INSTRUÇÃO 1 | De acordo com o trecho do documento, que conteúdo o X removeu na Índia?
INSTRUÇÃO 2 | Resuma o trecho do documento em duas frases.
INSTRUÇÃO 3 | Dê prosseguimento ao trecho do documento sobre Elon Musk e o X a partir do ponto em que ele termina.

TRECHO DO DOCUMENTO |
De qualquer forma, a via judicial para tratar um acontecimento prático impede que ações de transparência e prevenção sejam efetivamente reforçadas nas grandes empresas de tecnologia.

Apesar das falhas, o PL das fake news previa mecanismos de transparência para as redes, como identificação de conteúdos impulsionados, além da uniformização de termos de conduta e a publicação de relatórios periódicos por parte das empresas.

O X DA QUESTÃO

O que motivou Elon Musk a postar contra Alexandre de Moraes foram os “Twitter Files”, investigação jornalística feita a partir de supostos e-mails de funcionários do X no país. Em algumas mensagens, é possível ler pedidos judiciais que corroboram a retirada de conteúdos do ar.

Pedidos que, inclusive, já foram muito bem aceitos por Elon Musk em outros países. Na Índia, o X removeu links para o documentário da BBC sobre o ministro Narendra Modi. Quando questionado sobre as publicações removidas, Musk afirmou que as regras da Índia são muito duras “e não podemos violar as leis do país”. Na Turquia, ele não protestou para tirar do ar postagens antes das eleições presidenciais de 2023.

DADOS FORNECIDOS |
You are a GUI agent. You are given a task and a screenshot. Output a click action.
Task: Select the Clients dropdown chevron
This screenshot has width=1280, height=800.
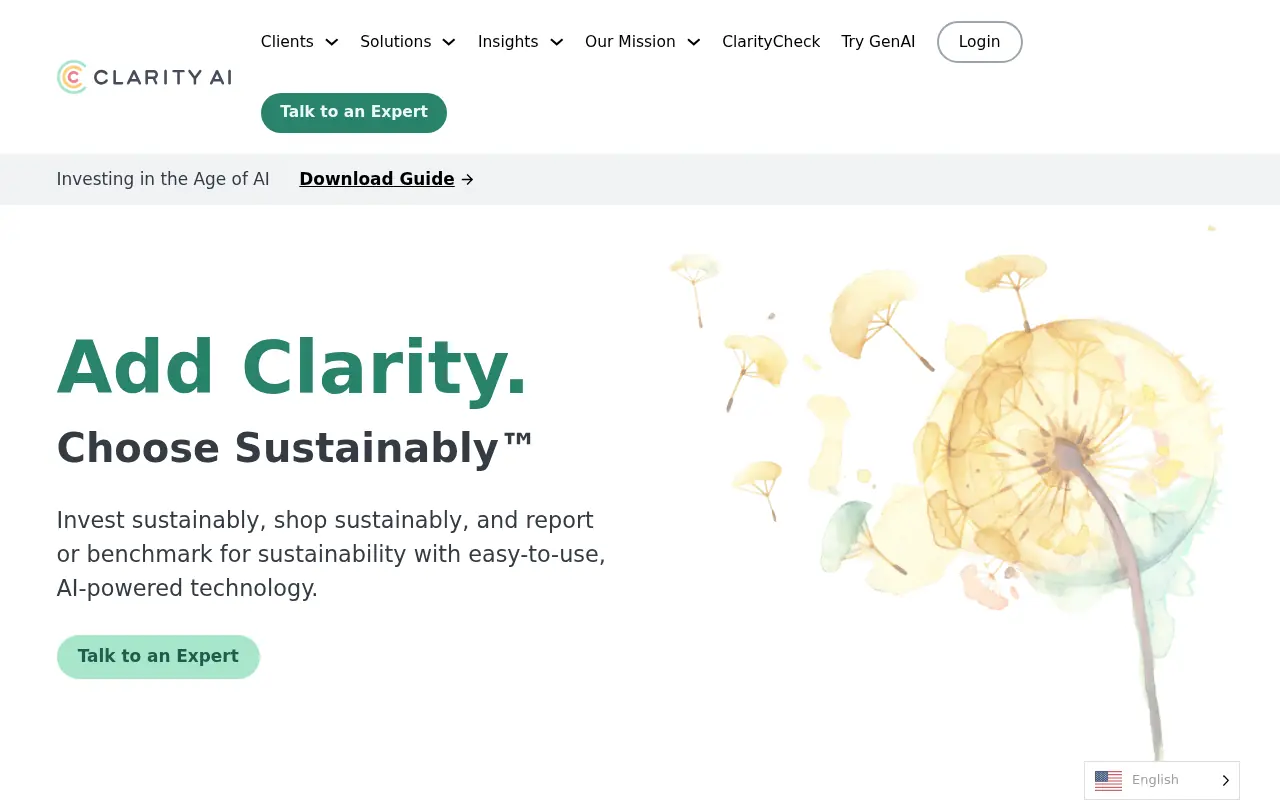tap(331, 42)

RESPOSTA REDIGIDA 1 | Links para o documentário da BBC sobre o ministro Narendra Modi.

RESPOSTA REDIGIDA 2 | A via judicial impede que ações de transparência e prevenção sejam reforçadas nas grandes empresas de tecnologia, enquanto o PL das fake news previa mecanismos de transparência para as redes, como a identificação de conteúdos impulsionados e a publicação de relatórios periódicos. Os “Twitter Files” motivaram Elon Musk a postar contra Alexandre de Moraes, embora pedidos de retirada de conteúdos já tenham sido bem aceitos por ele em países como a Índia e a Turquia.

RESPOSTA REDIGIDA 3 |
O Brasil não é o primeiro país a investigar o CEO e dono do Twitter. Na Austrália, a Comissão de Segurança Eletrônica multou a plataforma em US$ 386 mil. A pena foi aplicada por falta de cooperação com investigações de práticas de abuso infantil na plataforma.

Na Europa, ele é alvo de investigações da Comissão Europeia. A rede inaugurou o Digital Services Act (DSA, ou Lei de Serviços Digitais), que limita a divulgação de conteúdos tóxicos nas redes sociais. Por meio do DSA, a comissão analisa a ação da plataforma em disseminar conteúdo ilegal sobre os ataques do Hamas a Israel, por exemplo.

Para o público, no entanto, o bilionário agiu diferente: fez bravata. Ameaçou tirar o Twitter do ar e fechar os escritórios europeus. E, como no Brasil, ficou só na promessa.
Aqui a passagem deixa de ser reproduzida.